I’m trying to scrape the content of a specific article, but the starting point is a Google News link that redirects to the actual article. When I use the http
module and set headers, I’m not able to follow the redirect and access the article content directly.

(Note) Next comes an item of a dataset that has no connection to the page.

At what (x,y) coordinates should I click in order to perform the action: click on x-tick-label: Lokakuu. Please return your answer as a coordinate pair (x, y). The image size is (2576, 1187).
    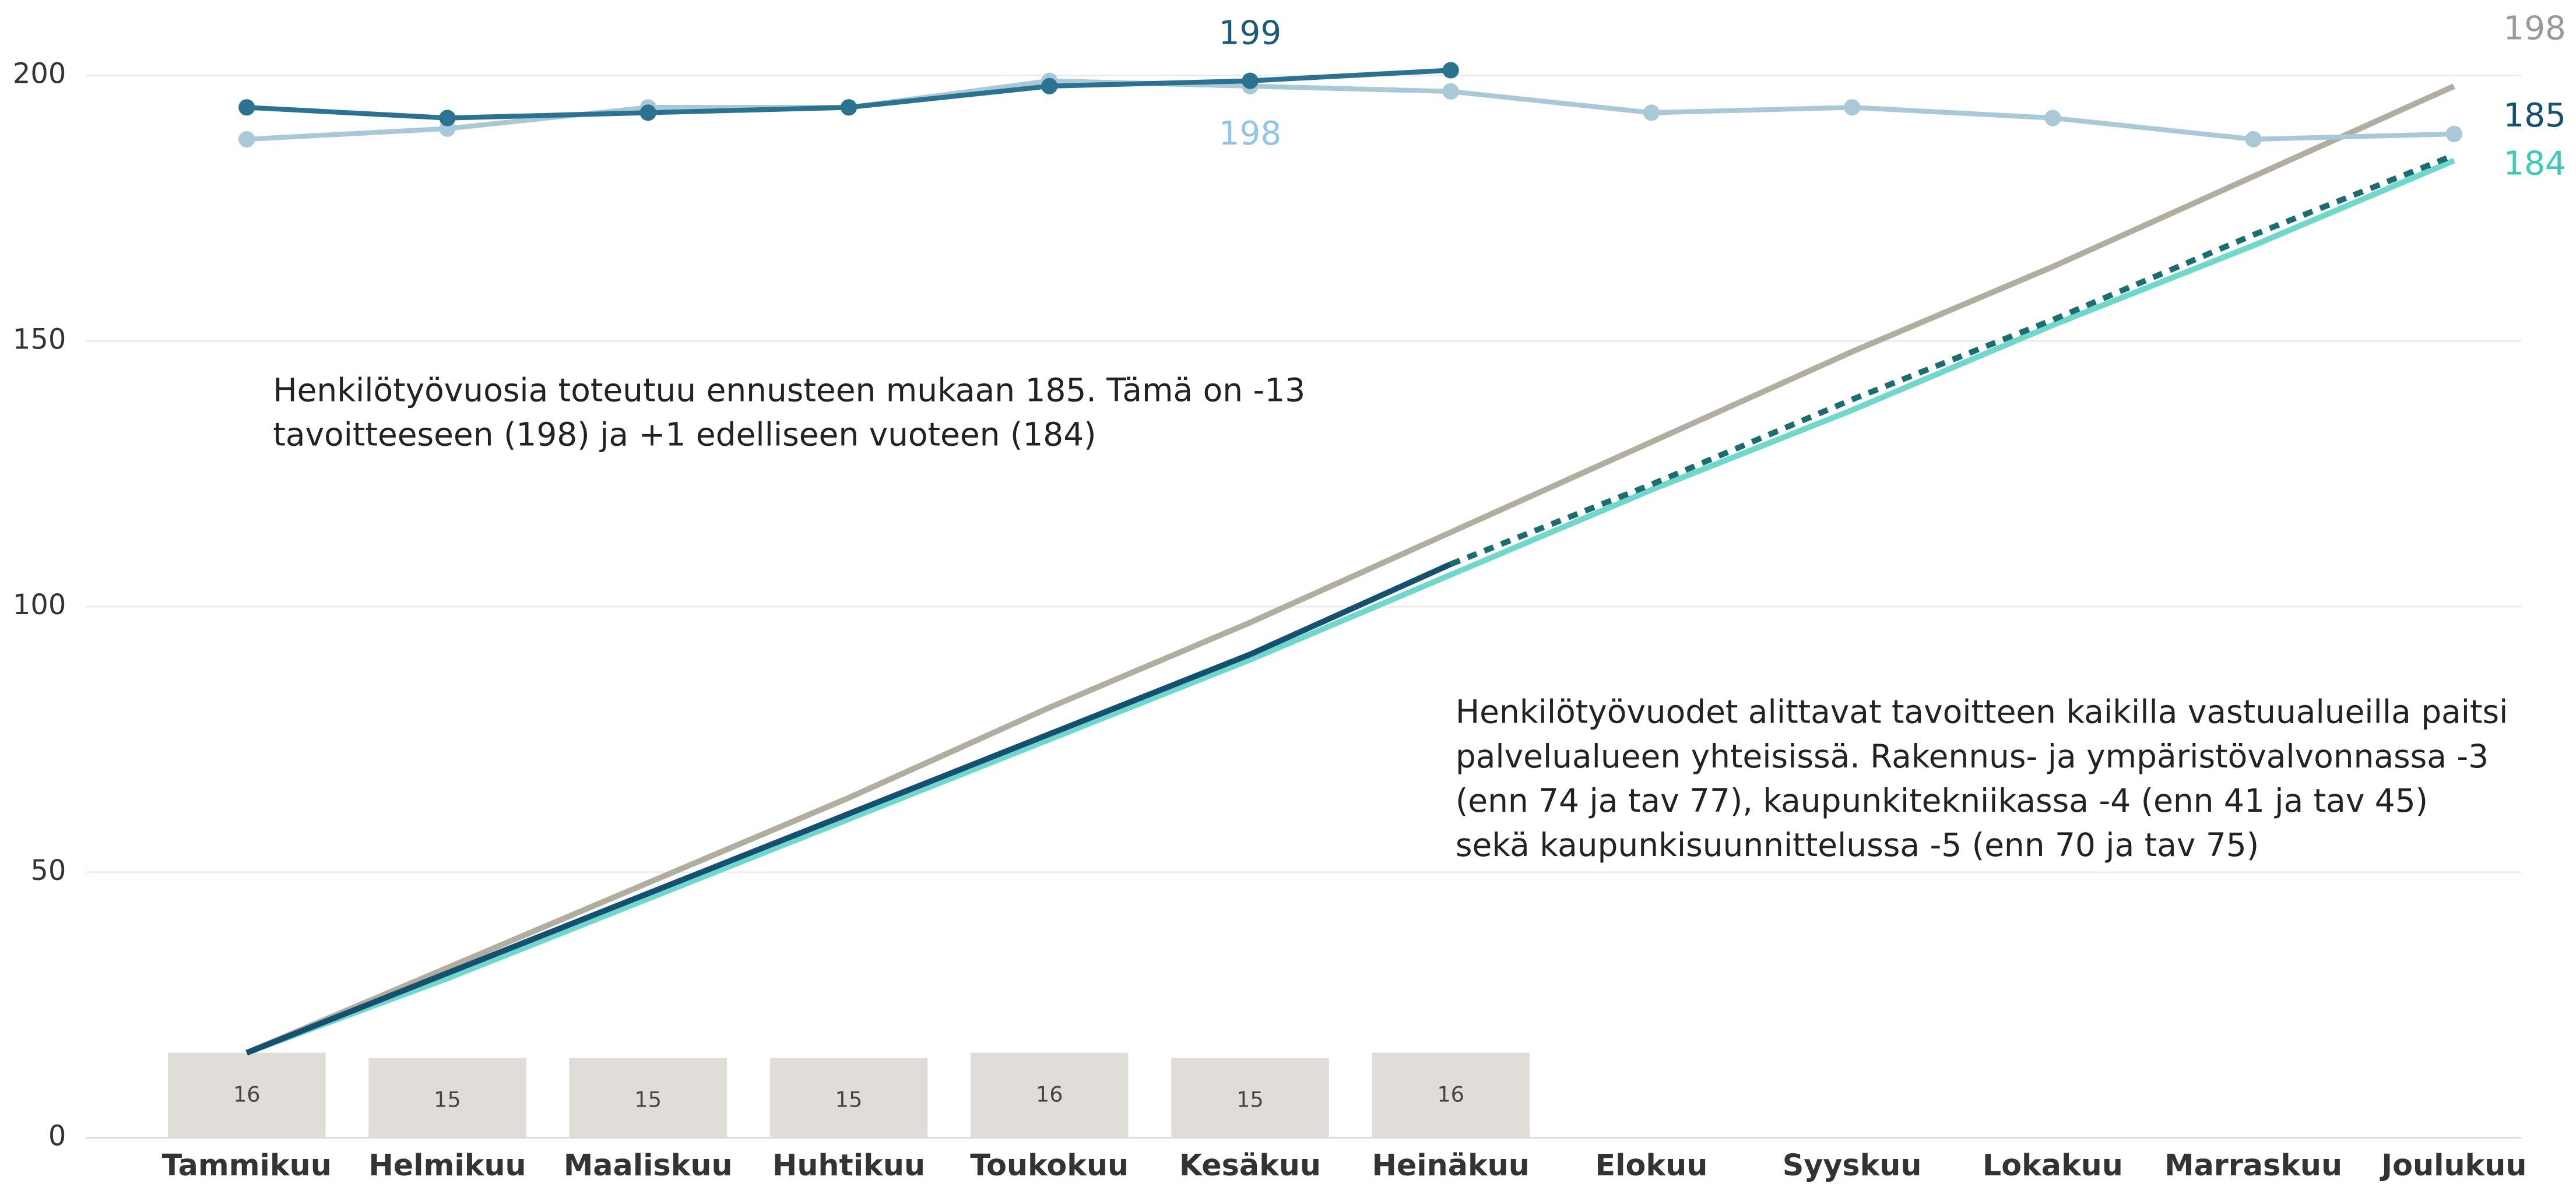
    Looking at the image, I should click on (2053, 1165).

For example, the Google News link is: https://news.google.com/rss/articles/CBMieWh0dHBzOi8vd3d3Lm51bWVyYW1hLmNvbS90ZWNoLzE2NjkzODgteWFubi1sZS1jdW4tbGlhLWdlbmVyYXRpdmUtZXN0LTUwLWZvaXMtbW9pbnMtaW50ZWxsaWdlbnRlLXF1dW4tZW5mYW50LWRlLTQtYW5zLmh0bWzSAQA?oc=5
This link redirects to the actual article URL: https://www.numerama.com/tech/1669388-yann-le-cun-lia-generative-est-50-fois-moins-intelligente-quun-enfant-de-4-ans.html
I’ve tried using the following headers, but I’m still not able to access the article content:
headers = {
‘User-Agent’: ‘Mozilla/5.0 (X11; Linux x86_64) AppleWebKit/537.36 (KHTML, like Gecko) Chrome/108.0.0.0 Safari/537.36’
‘CONSENT’: ‘YES+cb.20220419-08-p0.cs+FX+111’
}
Do you guys have any suggestions on how I can efficiently scrape the article content from the redirected Google News link?